Our nickel project in Tanzania is a major supporter of Right To Play, an NGO that uses sport and play programmes to help children and communities improve their health, develop life skills and foster peace. Together, we have identified three specific goals for this region:
- To increase knowledge of road safety among children and youth
- To increase children’s positive associations with school
- To increase knowledge on health issues throughout the community
To date, 8,360 children, 148 junior leaders, 89 coaches, 1,000 parents and community members and 17 schools in the communities of Rulenge, Bukiriro, Muganza, Bugarama and Murusagamba in the Ngara District have participated in Right to Play initiatives. Our $120,000 investment is beginning to pay off in ways that cannot be calculated.
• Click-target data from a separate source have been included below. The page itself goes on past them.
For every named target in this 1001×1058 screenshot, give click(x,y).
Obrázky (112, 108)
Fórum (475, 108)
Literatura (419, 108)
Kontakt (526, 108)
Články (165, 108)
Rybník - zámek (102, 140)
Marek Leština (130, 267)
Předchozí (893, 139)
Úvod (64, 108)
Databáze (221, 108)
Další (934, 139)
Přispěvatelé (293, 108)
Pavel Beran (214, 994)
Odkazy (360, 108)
Increased school attendance: Teachers have reported that the provision of sport equipment and regular sport and play activities in schools has not only increased attendance figures but improved student-teacher relationships. Mumilamila Primary School has seen attendance increase from 61% to 68% during the last quarter of 2013. Nyabihanga Primary School reports that children who used to attend only occasionally are now in class more regularly to participate in Right to Play activities.
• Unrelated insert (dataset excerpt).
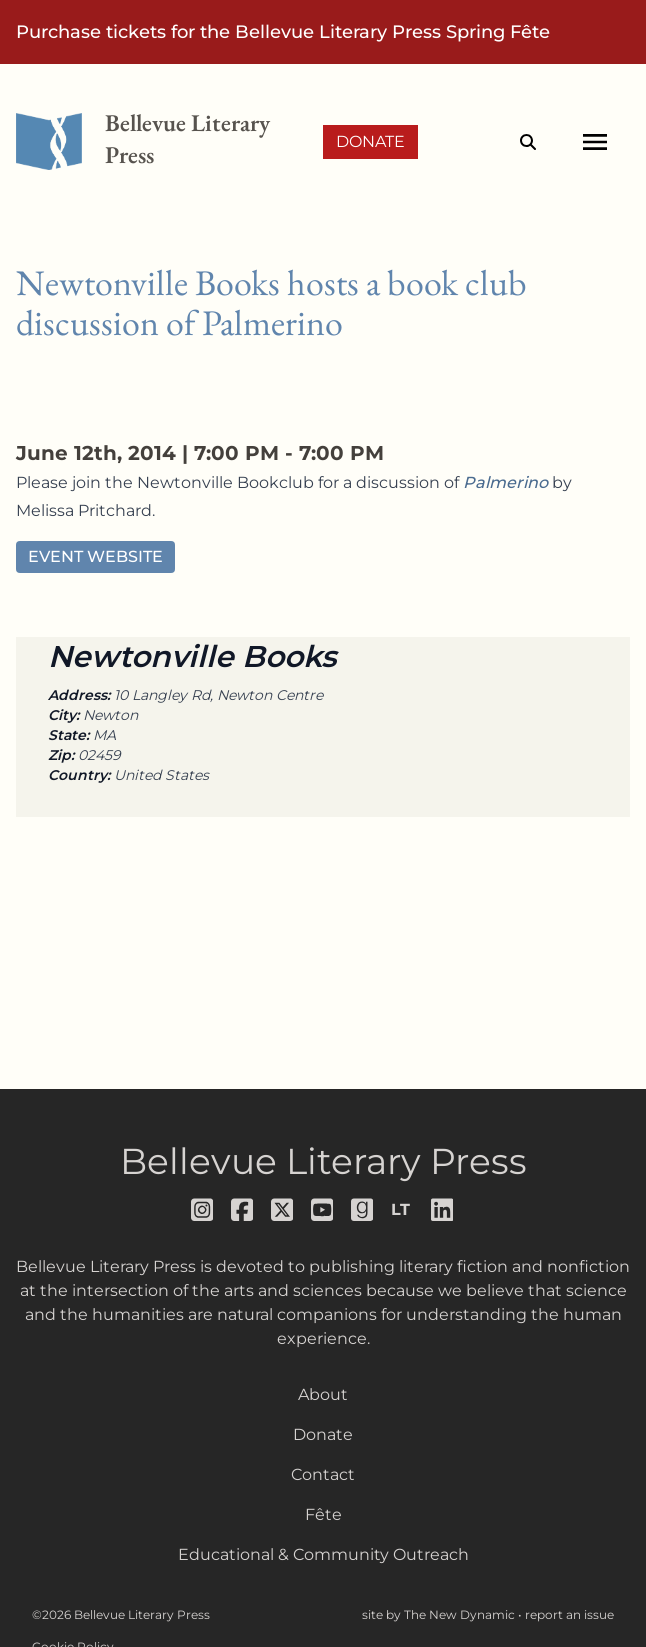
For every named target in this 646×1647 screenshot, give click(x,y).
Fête (323, 1514)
Increased knowledge of road safety: Sport tournaments and play days organised through community youth clubs have provided an avenue for discussions on road safety issues, including limiting passengers, obeying speed limits and using protective equipment like helmets. Right to Play collaborated with the Rulenge police to educate over 1,000 community members on appropriate road use, including how to cross the road, interpreting road signs and precautions on the road.
Increased knowledge on health issues: During World AIDS Day over 1,200 community members acquired the knowledge and skills to prevent HIV transmission, and found out where to seek treatment and support if HIV positive.
Right to Play’s child protection programme, which focuses on developing action plans to safeguard children’s rights within each ward, trained 25 members of the Child Protection Team (CPT). CPT members include the police, ward officers, medical personnel and community development officers. 3 Kabanga team members also attended the training sessions. CPT members selected teachers of trust from each partner school to whom kids can freely report issues and confide their concerns. These teachers will also assist in establishing child protection clubs in their schools.